US 12,462,185 B2
Scene grammar based reinforcement learning in agent training
Robert P. Dooley, Dublin, CA (US); and Dylan James Snow, Concord, CA (US)
Assigned to Accenture Global Solutions Limited, Dublin (IE)
Filed by Accenture Global Solutions Limited, Dublin (IE)
Filed on Aug. 18, 2020, as Appl. No. 16/996,310.
Prior Publication US 2022/0058510 A1, Feb. 24, 2022
Int. Cl. G06N 20/00 (2019.01); G06F 40/211 (2020.01); G06N 3/006 (2023.01); G06N 3/126 (2023.01); G06N 5/04 (2023.01)

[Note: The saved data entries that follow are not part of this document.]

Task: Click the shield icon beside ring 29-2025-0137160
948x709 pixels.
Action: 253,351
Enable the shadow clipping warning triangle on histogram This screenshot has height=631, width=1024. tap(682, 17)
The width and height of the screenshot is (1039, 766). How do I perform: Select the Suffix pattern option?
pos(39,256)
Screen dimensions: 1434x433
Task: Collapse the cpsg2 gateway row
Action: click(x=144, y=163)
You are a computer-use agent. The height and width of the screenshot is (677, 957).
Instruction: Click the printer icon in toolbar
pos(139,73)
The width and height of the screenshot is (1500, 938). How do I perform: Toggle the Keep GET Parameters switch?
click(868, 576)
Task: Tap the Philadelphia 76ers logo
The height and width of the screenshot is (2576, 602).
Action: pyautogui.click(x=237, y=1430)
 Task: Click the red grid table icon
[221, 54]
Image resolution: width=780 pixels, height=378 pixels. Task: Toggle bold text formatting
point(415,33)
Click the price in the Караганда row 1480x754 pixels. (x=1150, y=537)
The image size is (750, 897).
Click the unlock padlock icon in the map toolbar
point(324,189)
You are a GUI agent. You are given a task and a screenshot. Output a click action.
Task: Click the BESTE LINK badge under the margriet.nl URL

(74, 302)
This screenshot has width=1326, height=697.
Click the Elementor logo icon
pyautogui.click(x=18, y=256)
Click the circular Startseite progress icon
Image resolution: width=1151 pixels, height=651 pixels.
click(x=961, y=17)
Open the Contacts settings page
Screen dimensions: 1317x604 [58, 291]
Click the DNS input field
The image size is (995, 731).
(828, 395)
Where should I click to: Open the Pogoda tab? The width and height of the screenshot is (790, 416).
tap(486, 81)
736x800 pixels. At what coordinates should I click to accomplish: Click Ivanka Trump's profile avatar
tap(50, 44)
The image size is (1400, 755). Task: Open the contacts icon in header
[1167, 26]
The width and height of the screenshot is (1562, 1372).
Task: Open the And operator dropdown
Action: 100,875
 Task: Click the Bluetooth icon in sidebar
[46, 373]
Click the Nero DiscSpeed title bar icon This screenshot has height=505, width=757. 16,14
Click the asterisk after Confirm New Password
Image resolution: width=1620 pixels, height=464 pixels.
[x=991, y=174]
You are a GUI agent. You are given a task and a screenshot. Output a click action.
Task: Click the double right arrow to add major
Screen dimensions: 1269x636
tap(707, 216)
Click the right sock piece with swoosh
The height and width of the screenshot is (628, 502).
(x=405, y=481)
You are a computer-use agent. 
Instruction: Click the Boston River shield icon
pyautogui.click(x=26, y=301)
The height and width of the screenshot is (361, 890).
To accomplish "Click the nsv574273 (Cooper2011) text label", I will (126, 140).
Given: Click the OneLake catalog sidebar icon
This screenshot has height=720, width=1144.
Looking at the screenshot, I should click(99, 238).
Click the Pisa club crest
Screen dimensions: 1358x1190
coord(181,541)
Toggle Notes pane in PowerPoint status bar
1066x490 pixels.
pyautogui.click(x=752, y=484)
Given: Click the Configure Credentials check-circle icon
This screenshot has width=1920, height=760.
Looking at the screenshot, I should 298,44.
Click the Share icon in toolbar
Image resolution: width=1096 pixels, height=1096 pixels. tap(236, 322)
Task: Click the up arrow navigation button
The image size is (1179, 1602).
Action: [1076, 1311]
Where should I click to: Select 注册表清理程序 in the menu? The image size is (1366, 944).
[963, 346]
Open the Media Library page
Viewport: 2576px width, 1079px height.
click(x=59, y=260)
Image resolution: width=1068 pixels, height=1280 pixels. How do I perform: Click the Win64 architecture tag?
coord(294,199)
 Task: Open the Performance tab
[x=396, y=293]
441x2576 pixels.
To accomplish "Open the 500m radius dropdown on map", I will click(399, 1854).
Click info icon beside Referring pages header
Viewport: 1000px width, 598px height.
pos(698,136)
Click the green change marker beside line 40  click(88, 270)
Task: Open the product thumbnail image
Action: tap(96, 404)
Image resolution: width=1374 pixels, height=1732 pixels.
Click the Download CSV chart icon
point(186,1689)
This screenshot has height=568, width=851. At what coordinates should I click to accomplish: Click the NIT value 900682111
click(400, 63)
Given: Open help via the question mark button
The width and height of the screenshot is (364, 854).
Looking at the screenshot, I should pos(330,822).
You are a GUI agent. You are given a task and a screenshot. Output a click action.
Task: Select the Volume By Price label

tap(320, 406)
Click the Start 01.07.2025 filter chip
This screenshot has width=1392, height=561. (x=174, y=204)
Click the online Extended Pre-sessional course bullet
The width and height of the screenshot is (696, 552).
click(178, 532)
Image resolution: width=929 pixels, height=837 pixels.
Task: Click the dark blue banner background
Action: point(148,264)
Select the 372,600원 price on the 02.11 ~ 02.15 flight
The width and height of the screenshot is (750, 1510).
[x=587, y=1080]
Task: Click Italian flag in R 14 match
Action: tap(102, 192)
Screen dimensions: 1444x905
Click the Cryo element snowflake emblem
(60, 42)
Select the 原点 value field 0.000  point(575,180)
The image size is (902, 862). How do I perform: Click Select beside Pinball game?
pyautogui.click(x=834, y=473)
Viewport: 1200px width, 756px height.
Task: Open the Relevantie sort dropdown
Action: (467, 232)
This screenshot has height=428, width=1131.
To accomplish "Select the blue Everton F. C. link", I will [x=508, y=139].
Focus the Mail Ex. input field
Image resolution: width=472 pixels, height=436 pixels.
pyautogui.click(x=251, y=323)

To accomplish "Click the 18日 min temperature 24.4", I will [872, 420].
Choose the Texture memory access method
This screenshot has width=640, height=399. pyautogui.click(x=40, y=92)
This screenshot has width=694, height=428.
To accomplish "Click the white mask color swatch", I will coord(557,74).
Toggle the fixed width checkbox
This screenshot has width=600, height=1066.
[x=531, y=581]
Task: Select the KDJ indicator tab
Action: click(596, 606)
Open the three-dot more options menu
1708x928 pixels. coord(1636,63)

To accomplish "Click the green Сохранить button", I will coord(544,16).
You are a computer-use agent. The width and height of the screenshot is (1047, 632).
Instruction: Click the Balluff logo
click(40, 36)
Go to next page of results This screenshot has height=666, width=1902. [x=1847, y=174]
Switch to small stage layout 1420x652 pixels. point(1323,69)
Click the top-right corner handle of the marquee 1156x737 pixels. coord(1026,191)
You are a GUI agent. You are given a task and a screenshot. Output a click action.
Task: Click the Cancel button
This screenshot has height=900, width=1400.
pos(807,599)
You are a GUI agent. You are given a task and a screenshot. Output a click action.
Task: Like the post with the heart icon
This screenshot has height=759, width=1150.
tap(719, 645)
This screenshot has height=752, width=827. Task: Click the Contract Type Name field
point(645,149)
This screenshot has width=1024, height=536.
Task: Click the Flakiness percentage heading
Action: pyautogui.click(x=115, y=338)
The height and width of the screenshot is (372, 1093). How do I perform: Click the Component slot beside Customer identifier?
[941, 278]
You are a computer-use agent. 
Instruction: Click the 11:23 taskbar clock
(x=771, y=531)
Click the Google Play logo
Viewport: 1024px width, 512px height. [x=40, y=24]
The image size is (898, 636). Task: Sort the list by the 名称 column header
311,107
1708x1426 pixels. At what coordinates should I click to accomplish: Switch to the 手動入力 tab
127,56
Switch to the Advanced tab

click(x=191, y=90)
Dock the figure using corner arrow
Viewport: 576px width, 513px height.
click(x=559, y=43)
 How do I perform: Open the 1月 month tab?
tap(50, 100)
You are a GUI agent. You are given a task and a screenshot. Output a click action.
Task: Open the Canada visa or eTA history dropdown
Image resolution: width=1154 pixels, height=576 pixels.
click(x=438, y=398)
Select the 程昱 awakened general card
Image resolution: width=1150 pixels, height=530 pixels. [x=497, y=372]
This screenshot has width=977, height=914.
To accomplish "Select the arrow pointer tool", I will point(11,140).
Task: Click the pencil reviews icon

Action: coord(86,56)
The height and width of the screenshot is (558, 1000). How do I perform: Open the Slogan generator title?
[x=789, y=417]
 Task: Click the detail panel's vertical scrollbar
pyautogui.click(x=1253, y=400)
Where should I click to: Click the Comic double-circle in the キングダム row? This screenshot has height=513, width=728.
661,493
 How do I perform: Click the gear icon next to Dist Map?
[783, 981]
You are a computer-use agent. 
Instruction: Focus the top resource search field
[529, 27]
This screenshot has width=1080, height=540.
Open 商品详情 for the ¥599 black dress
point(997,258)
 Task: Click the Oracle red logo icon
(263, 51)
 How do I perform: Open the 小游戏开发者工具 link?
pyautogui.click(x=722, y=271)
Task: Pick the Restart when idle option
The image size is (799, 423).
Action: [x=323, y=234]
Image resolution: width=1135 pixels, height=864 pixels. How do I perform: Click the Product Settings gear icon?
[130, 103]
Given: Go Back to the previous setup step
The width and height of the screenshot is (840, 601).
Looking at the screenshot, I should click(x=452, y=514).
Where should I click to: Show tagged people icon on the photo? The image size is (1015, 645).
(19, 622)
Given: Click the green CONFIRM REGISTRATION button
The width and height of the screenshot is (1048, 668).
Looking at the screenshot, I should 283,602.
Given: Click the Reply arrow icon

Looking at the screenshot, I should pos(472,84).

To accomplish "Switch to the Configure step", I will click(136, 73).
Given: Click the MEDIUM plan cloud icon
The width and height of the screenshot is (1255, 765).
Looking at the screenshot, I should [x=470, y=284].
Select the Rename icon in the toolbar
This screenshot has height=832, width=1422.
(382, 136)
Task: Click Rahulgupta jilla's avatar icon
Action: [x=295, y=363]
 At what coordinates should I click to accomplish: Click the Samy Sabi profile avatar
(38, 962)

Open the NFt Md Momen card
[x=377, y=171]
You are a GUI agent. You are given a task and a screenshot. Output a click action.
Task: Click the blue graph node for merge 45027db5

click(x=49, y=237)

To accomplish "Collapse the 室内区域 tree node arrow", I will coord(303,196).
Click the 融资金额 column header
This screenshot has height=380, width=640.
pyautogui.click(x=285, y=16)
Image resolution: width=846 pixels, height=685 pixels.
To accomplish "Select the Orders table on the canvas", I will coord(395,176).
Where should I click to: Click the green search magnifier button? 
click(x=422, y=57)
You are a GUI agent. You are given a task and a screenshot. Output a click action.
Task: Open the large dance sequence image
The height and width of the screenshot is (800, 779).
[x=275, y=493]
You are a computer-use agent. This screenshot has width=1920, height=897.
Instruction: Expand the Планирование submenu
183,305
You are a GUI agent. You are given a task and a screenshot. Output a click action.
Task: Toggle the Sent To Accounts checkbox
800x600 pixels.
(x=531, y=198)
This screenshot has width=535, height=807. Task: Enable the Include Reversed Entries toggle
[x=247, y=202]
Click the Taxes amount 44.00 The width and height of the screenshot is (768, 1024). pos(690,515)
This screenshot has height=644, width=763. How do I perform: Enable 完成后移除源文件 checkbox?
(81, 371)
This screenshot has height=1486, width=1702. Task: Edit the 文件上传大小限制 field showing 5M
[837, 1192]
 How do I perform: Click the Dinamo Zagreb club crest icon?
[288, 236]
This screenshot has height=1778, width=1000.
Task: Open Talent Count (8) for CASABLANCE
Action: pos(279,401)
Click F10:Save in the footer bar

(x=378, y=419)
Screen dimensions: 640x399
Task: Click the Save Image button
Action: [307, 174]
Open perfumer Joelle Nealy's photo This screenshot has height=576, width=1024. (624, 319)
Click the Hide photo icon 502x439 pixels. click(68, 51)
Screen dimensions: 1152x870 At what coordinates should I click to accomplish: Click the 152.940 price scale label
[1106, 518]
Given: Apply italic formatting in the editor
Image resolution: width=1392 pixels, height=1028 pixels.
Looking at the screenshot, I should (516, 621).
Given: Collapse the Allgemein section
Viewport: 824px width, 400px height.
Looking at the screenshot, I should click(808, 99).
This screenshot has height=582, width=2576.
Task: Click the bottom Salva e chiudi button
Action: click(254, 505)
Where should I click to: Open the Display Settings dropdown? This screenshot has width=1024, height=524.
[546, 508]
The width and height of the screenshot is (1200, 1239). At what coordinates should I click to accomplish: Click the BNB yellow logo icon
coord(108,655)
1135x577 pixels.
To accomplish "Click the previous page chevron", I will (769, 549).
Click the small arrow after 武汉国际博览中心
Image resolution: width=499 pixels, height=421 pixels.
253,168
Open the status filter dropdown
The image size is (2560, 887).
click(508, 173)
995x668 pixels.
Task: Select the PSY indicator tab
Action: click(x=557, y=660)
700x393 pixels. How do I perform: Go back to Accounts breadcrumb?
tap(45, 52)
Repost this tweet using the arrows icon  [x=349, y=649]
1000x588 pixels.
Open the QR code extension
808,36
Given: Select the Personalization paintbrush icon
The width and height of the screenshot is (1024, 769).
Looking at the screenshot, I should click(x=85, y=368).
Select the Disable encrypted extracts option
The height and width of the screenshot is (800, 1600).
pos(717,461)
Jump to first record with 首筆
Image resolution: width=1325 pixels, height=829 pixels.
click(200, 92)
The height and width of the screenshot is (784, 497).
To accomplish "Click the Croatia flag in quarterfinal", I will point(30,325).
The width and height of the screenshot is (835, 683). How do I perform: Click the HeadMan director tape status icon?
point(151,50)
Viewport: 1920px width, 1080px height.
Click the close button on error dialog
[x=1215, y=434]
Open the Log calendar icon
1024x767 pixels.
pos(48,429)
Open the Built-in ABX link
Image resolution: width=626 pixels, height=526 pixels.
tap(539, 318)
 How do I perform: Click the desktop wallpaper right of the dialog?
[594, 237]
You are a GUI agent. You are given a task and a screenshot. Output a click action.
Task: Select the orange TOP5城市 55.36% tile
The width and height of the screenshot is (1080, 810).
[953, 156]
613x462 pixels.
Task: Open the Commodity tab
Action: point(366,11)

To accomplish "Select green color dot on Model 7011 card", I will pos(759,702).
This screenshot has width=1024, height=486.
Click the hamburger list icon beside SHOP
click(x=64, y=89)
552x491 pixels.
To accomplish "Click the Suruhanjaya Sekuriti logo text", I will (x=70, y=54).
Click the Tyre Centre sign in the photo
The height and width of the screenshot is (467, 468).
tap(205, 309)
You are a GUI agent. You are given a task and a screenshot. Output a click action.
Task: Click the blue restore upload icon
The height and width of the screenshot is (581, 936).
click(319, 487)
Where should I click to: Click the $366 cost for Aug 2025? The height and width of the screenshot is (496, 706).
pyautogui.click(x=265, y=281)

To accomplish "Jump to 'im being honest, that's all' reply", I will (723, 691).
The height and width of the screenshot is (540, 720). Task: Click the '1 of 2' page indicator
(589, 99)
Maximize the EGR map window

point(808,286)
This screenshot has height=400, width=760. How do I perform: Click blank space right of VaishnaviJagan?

CPC G06N 20/00 (2019.01) [G06N 5/04 (2013.01)] 11 Claims
OG exemplary drawing
 
1. A computer-implemented method, comprising:
obtaining a first set of multiple scene grammars that programmatically generate synthesized training environments based on different probabilistic rules that define objects in a synthesized training environment or different relationships between the objects in the synthesized training environment;
generating a second set of scene grammars by (i) introducing random mutations in at least a first subset of the first set of multiple scene grammars or (ii) combining at least a second subset of the first set of multiple scene grammars with one another:
randomly generating multiple candidate synthesized training environments including generating a particular synthesized training environment using a particular scene grammar from among the second set of scene grammars;
initiating training multiple sample virtual agents in the multiple candidate synthesized training environments including training of a sample virtual agent in the particular synthesized training environment to perform a particular task;
while the sample virtual agent is being trained in the particular synthesized training environment to perform the particular task:
identifying a behavior of the sample virtual agent that is training in the particular synthesized training environment to perform the particular task;
obtaining a reference video of a human agent performing the task;
identifying a behavior of the reference human agent that is performing the task from the reference video; and
determining that the behavior of the sample agent that is training in the particular synthesized training environment matches the behavior of the reference human agent that is performing the task is in response to:
determining an amount of similarity between the movement of the reference human agent in the reference video and movement of the sample virtual agent in the particular synthesized training environment is greater than an amount of similarity between the movement of the reference human agent in the reference video and movement of the sample virtual agent in a different synthesized training environment generated by a different scene grammar,
providing a first score based on determining the amount of similarity between the movement of the reference human agent in the reference video and the movement of the sample virtual agent in the particular synthesized training environment,
providing a second score based on determining the amount of similarity between the movement of the reference human agent in the reference video and the movement of the sample virtual agent in the different synthesized training environment,
selecting the particular synthesized training environment over the different synthesized training environment based on determining the first score is greater the second score;
storing one or more indications that the synthesized training environment trains virtual agents to perform the particular task further comprises:
storing a first indication that associates (i) the particular scene grammar being used to generate the particular synthesized training environment with (ii) training virtual agents to perform the particular task,
wherein storing the first indication further comprises, determining an amount of similarity determined for the particular synthesized training environment is greater than an amount of similarity determined for a second particular synthesized training environment,
wherein the second particular synthesized training environment is one of the multiple candidates synthesized training environments generated from the second set of scene grammars environment; and
storing a second indication that associates (i) a second scene grammar being used to generate the second particular synthesized training environment with (ii) training virtual agents to perform the particular task,
wherein storing the second indication further comprises, determining an amount of similarity determined for the particular synthesized training environment and an amount of similarity determined for the second particular synthesized training environment both satisfying a selection criteria;
determining to train a new virtual agent to perform the particular task;
selecting the one or more indications associating one of, the particular scene grammar which generates the particular synthesized training environment with training virtual agents to perform the particular task or the second scene grammar which generates the second particular synthesized training environment with training virtual agents to perform the particular task;
generating a new synthesized training environment using the selected, one or more indications, wherein the new synthesized training environment includes one of, the particular synthesized training environment or the second particular synthesized training environment; and
initiating training the new virtual agent to perform the task using the new synthesized training environment.